Protect your investments
Protect your investments
“It’s not easy for anyone,” says Davis. So what is the financial planner doing with her own money? “I’m letting it ride,” she says. “I have a strategy and I’m sticking with it. The only way to ensure you will lose your money is to sell when the market is down.”
Market volatility has happened before and it will happen again, affirms Patricia Lovett-Reid, a senior vice-president at TD Waterhouse Canada. That said, it’s a good time to go back to basics and make sure your portfolio asset mix is a true reflection of your risk tolerance and investment objectives. “Gone are the days when you can buy a good name and sleep on it,” she says. “If you’re not already actively monitoring your portfolio, you need to.”
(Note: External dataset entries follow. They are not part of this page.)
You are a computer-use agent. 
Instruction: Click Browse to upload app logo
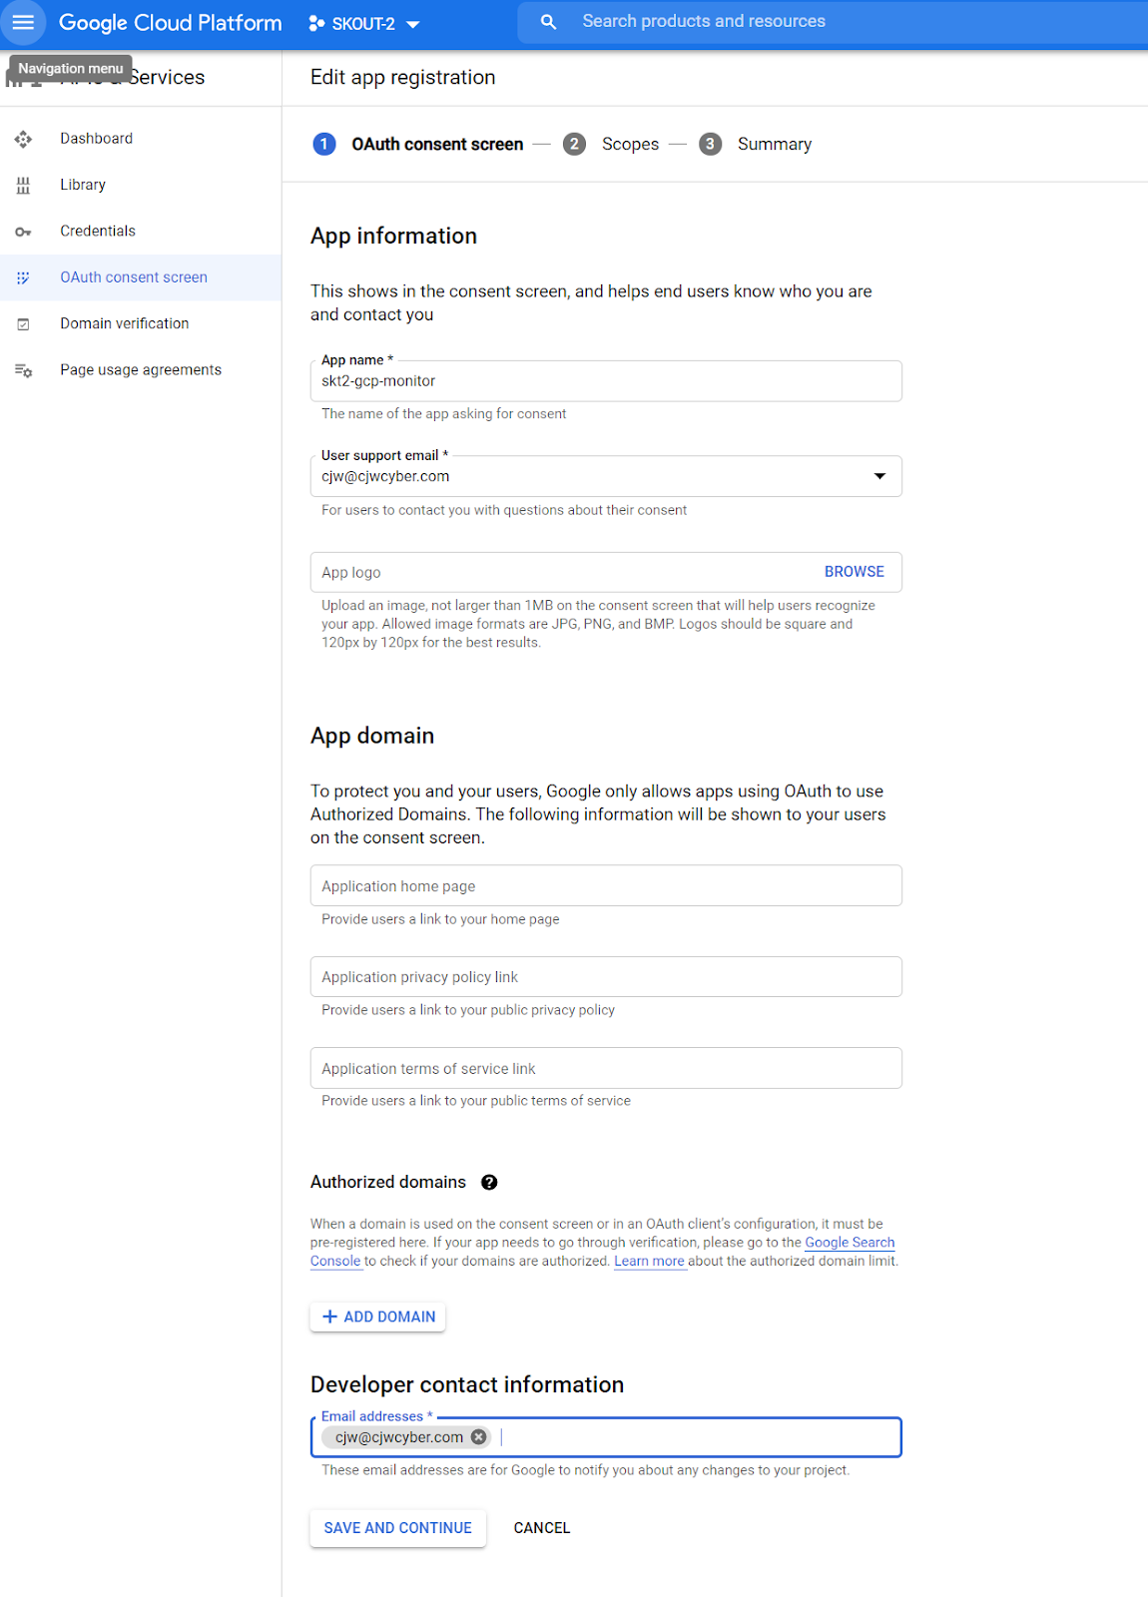click(x=854, y=572)
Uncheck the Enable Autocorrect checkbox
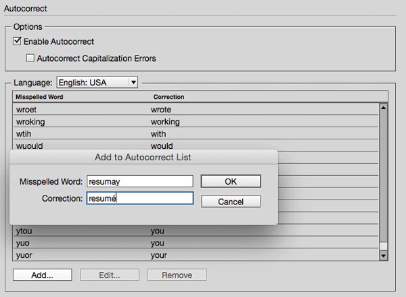Screen dimensions: 406x297 point(18,42)
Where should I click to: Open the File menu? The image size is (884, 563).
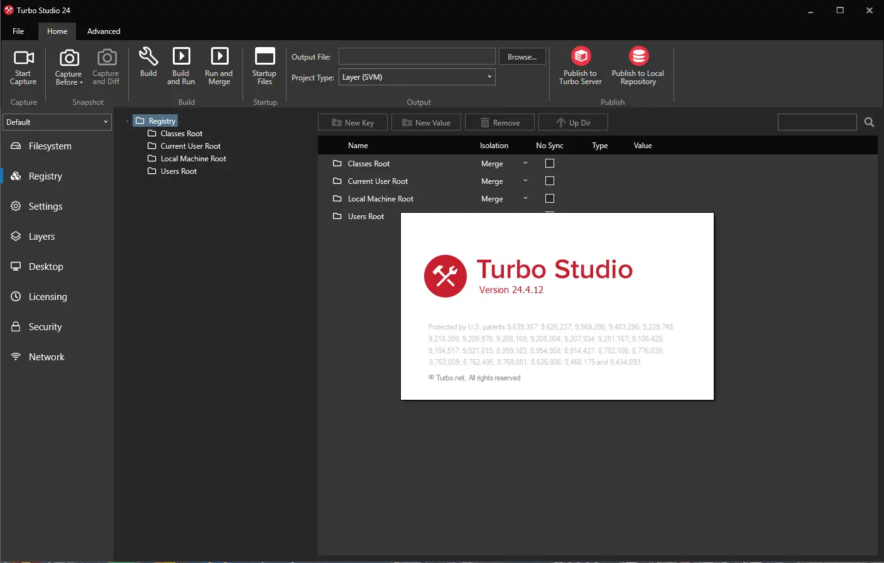[x=18, y=31]
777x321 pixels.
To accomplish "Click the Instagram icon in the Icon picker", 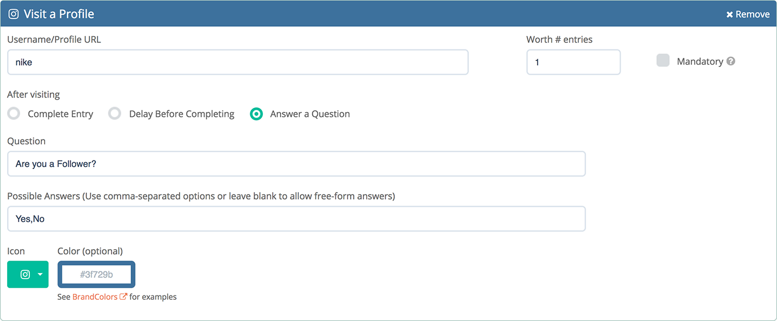I will [25, 275].
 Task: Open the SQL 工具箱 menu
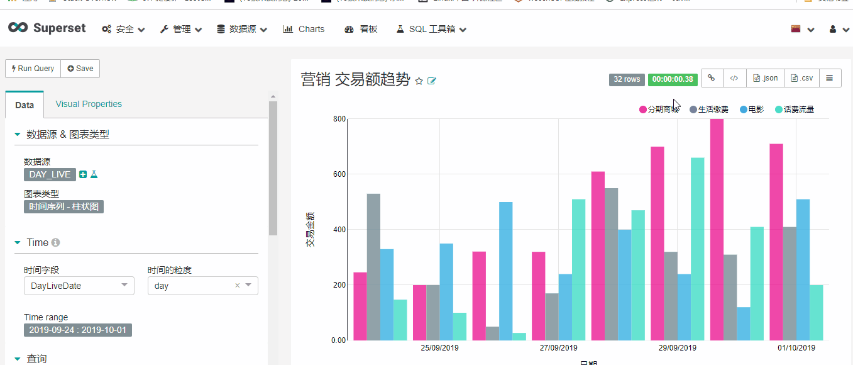[431, 28]
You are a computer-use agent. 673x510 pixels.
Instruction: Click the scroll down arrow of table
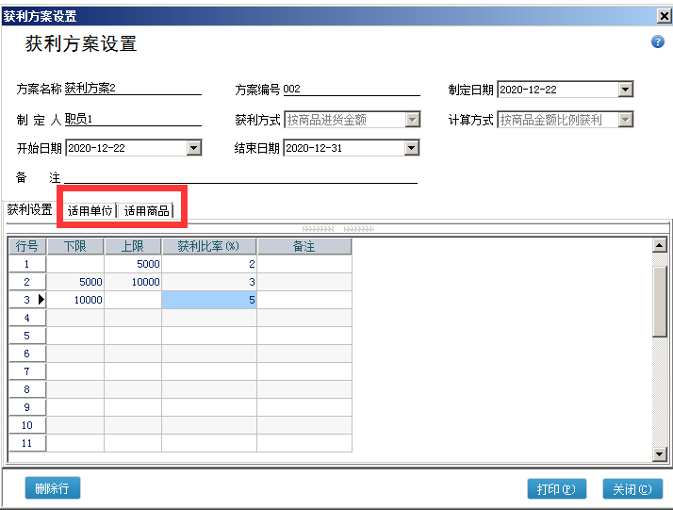pos(660,454)
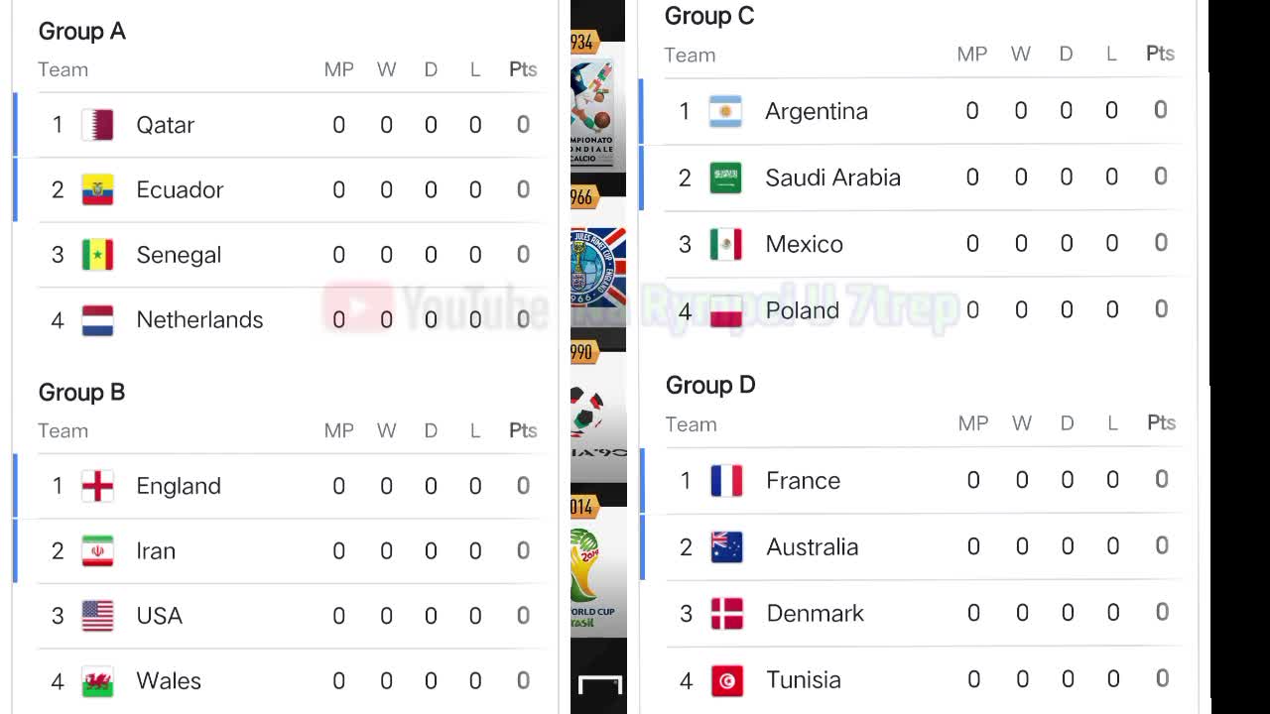Open the Mexico team link
The width and height of the screenshot is (1270, 714).
coord(804,244)
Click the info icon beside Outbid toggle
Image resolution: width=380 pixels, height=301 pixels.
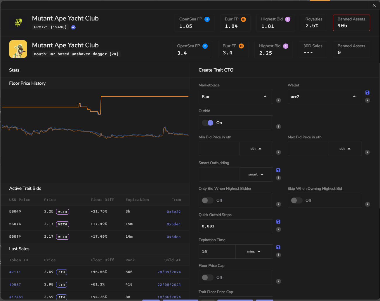[279, 126]
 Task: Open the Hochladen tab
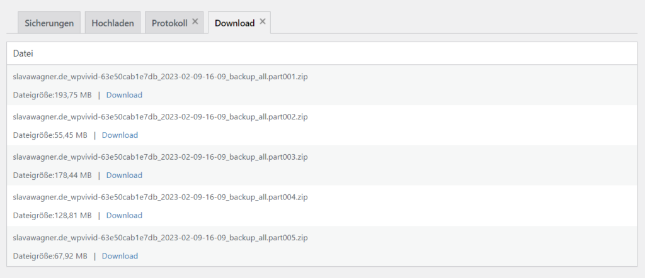pos(113,23)
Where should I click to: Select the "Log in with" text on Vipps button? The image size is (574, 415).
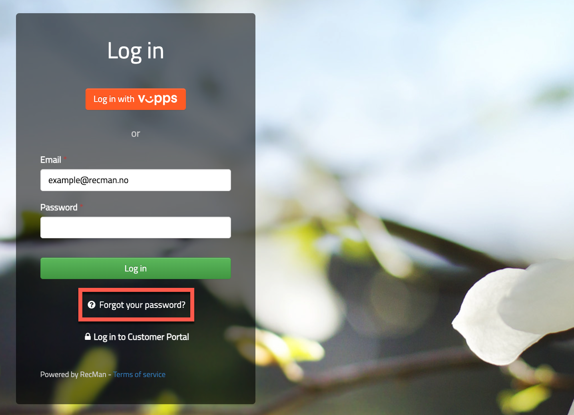click(114, 99)
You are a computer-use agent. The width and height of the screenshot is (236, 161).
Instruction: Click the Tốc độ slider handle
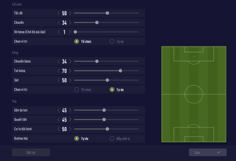point(107,13)
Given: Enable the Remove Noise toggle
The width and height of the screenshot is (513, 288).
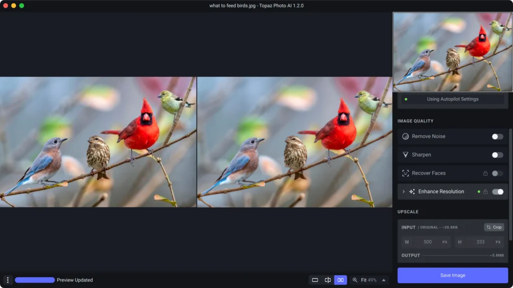Looking at the screenshot, I should pos(497,137).
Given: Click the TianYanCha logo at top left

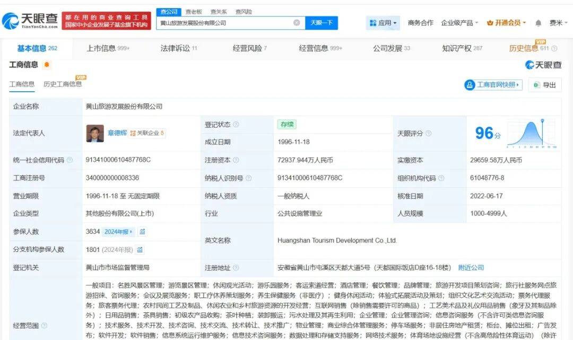Looking at the screenshot, I should (x=30, y=21).
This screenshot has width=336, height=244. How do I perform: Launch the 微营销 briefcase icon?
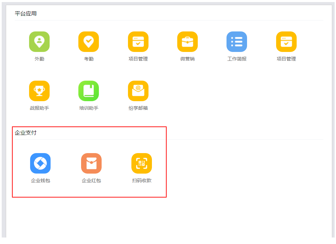(188, 42)
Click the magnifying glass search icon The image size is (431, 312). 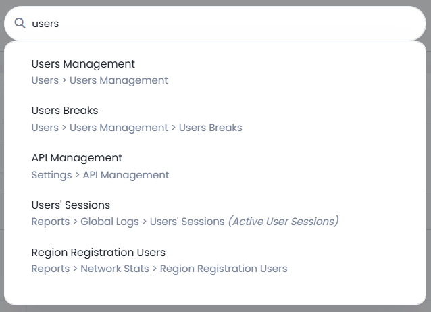[20, 24]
The key to reducing the ups and downs is to have a solid mix, including quality stocks, bonds and cash. Although cash and investment-grade bonds (the lowest risk category) generate paltry returns, they can even out the lows when the market is volatile. As for stocks, Lovett-Reid advises investing in blue-chip equities in such sectors as telecommunications, healthcare and consumer staples — things that people need even in a down market — and preferably those that pay dividends.
You might also want to weed out the dogs in your portfolio — the consistent underperformers — to free up cash. You can use those losses to offset your capital gains, reducing your tax bill, suggests Lovett-Reid. “And you can carry them back to the previous three years, so that can put some money in your pocket.” That said, she doesn’t recommend a wholesale sell-off of your equities. The TSX index has never lost money over any five-year period, she points out, and the markets are forward-looking, so they’ll move before the economic data tells you it’s time to buy again. “Then you have the issue of keeping up with taxes and inflation.” There’s nothing wrong with having cash on hand for emergencies, to reduce the volatility in your portfolio or for opportunistic purchases (of well-priced stock, for example). But over the long term, Lovett-Reid contends, “holding only cash can be detrimental.”
Retirees, she points out, are the most vulnerable in a market storm because they have to withdraw money in order to live. But rather than selling stocks while they’re down, Lovett-Reid suggests belt tightening. “It’s not fun, but you have to be realistic in facing your financial reality.”
What about those of us who worry that our retirement is receding farther and farther into the future? Hang in there, advises Lovett-Reid. “We can’t control the market. But one thing we can control is our emotions, and sometimes doing nothing is exactly what we should be doing.”